Third was Dr. Ryon Walker with the Noble Research Institute.  He presented recent heifer breeding performance data that he obtained from several research programs across the country including University of Florida, Oregon State University, Louisiana State University, North Carolina State University, and the Noble Research Institute.  The focus of his analysis was the concept of target weight for breeding heifers, and how the traditional 60-65% of mature body weight target may have changed with recent advances in heifer genetics.  At all locations there was very little impact of % of mature body weight at breeding on overall pregnancy rate.  Heifers with as little as 51 to 55% of mature body weight showed high pregnancy rates, although many of these heifers were not low in weight, but rather were out of (and thereby destined to be) very large cows.  His overall conclusion was that heifers developed to smaller than the traditional target weights can have very high breeding rates.  A limitation of some of the data he analyzed was that in some cases he had to use predicted rather than actual mature body weights in his analysis.  One clear limitation of the target weight concept is that many producers don't weigh their cows, and he showed data collected at producer field days which showed that most producers could not accurately guess cow weights, even within 200 lbs!  Weighing cows using a scale and recording a body condition score is a key recommendation he made to improve our heifer development programs.

Finally, Justin Rhinehart, from the University of Tennessee, talked about the status and impact of University Heifer Development Programs in the South.  The goals of these programs varies some, but most include; showing the value of custom heifer development, demonstrating our recommended heifer development practices, and providing well developed heifers to their home farms or to purchasers.  He presented an overview of five heifer development programs including the University of Missouri, University of Kentucky, University of Georgia, McNeese State University, and the University of Tennessee.  These programs include both centralized and decentralized models.  Each of the programs have had a significant impact in their states, and have stimulated interest in private custom heifer development programs.  The ultimate goal of Justin's program in Tennessee is to stimulate improved on-farm and custom development of heifers to the extent that the University can turn those efforts over to the private sector.  However, he stressed that running one of these programs is a great way for university faculty to stay in touch with industry and to get experience with large-scale heifer development enterprises.
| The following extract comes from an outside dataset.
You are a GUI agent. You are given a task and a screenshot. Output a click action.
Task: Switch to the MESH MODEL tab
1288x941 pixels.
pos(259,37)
The Bill E. Kunkle Interdisciplinary Beef Symposium organizing committee has already started work on another great opportunity to gather and exchange ideas at the 2019 Southern Section ASAS meeting, January 26-29 in Oklahoma City.  The focus will likely be how the beef industry in the South can better coordinate cow/calf and feedlot sectors to enhance animal health and welfare, improve production efficiency, and improve profits for all sectors.  Join us and take advantage of the many benefits of being part of the action at Southern Section.